SQL Injection Detection

;

Decision Tree

;

Random Forest

;

XGBoost

;

AdaBoost

;

Gradient Boosting Decision Tree

;

Histogram Gradient Boosting Decision Tree

;

Local Explanation

;

SHAP

;

LIME

Subject:

Computer Science and Mathematics - Security Systems

1. Introduction

Structured Query Language injection (SQLi) remains one of the most critical security vulnerabilities affecting web applications, consistently ranking among the top security threats in reports like the OWASP Top Ten [1]. SQL injection exploits weaknesses in input validation, enabling attackers to manipulate SQL queries to access, modify, or even delete sensitive data stored in databases [2,3]. The widespread use and serious consequences of SQL injection attacks make it crucial to develop robust detection and prevention mechanisms to safeguard web applications and their underlying databases.

Traditional approaches to mitigating SQL injection vulnerabilities, such as input validation, parameterized queries, and prepared statements, aim to sanitize user inputs and block malicious SQL commands from being executed [4,6,7]. However, these methods often fail in dynamically generated query environments and require rigorous implementation practices that are not always followed consistently [8]. This gap becomes more problematic as SQL injection techniques evolve and grow in sophistication, underscoring the need for more advanced and adaptable detection mechanisms capable of handling emerging threats.

Machine learning (ML) has emerged as a promising solution to improve SQL injection detection by learning historical attack patterns and generalizing to new threats [9]. Among the various ML techniques, ensemble learning and boosting models have shown considerable potential in this domain, as they combine multiple weak learners into a stronger and more accurate classifier [12]. These models not only improve detection accuracy but also increase robustness against sophisticated SQL injection attacks, making them suitable for dynamic and complex web environments.

## Raw data
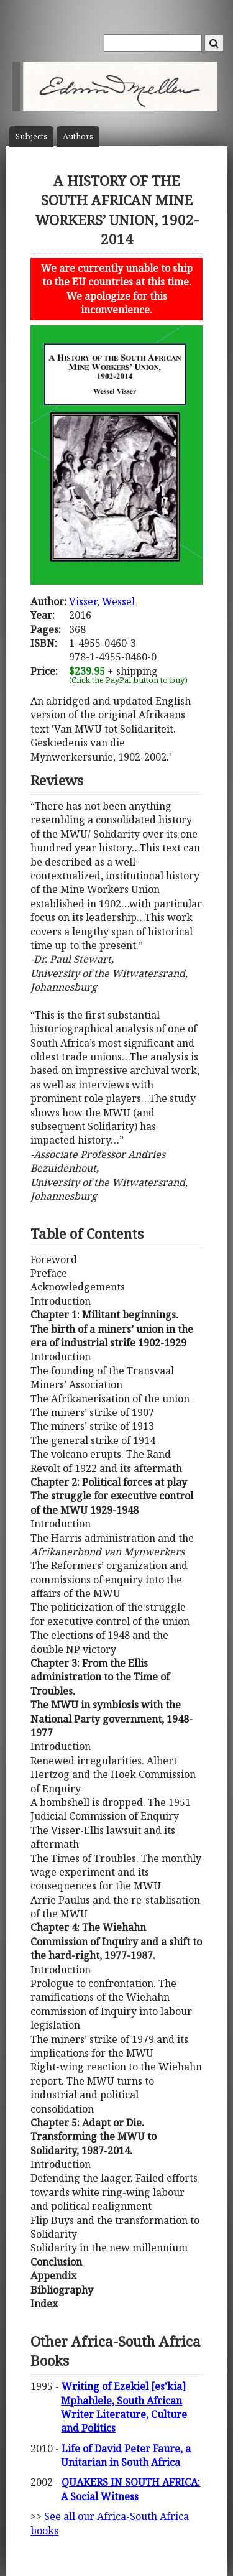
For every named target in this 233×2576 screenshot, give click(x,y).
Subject (31, 136)
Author (78, 136)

## Short exercise 1
From the passage on SQL injection detection, copy the wording verbatim, beginning at the words "1. Introduction" and stopping after "their underlying databases.".
## Short exercise 2
List the traditional approaches to mitigating SQL injection vulnerabilities that the passage on SQL injection detection names.
## Short exercise 3
Go on with the passage on SQL injection detection, picking up after its last sentence.

## Expected answer 1
1. Introduction

Structured Query Language injection (SQLi) remains one of the most critical security vulnerabilities affecting web applications, consistently ranking among the top security threats in reports like the OWASP Top Ten [1]. SQL injection exploits weaknesses in input validation, enabling attackers to manipulate SQL queries to access, modify, or even delete sensitive data stored in databases [2,3]. The widespread use and serious consequences of SQL injection attacks make it crucial to develop robust detection and prevention mechanisms to safeguard web applications and their underlying databases.

## Expected answer 2
- Input validation
- Parameterized queries
- Prepared statements

## Expected answer 3
Ensemble learning methods, such as Decision Trees and Random Forests, take advantage of the collective wisdom of multiple models to achieve better performance than individual classifiers [10,13]. Boosting algorithms, including AdaBoost, Gradient Boosting Decision Trees (GBDT), and Histogram Gradient Boosting Decision Trees (HGBDT), further enhance this capability by sequentially focusing on misclassified instances, thereby improving the model’s precision and recall [11,14,15]. These approaches offer a nuanced understanding of attack patterns, enabling them to adapt to new and sophisticated SQL injection techniques.

However, there remains a significant gap in the application of explainable machine learning models for SQL injection detection. Although numerous studies have focused on explaining the results of the model in the context of SQL injection detection [16,17], much of the research on explainable AI (XAI) has focused on other security domains, such as intrusion detection systems (IDS) [10,15,18]. Techniques such as SHapley Additive exPlanations (SHAP) [19] and Local Interpretable Model-agnostic Explanations (LIME) [20] have been widely applied in those fields to clarify model decisions and enhance transparency.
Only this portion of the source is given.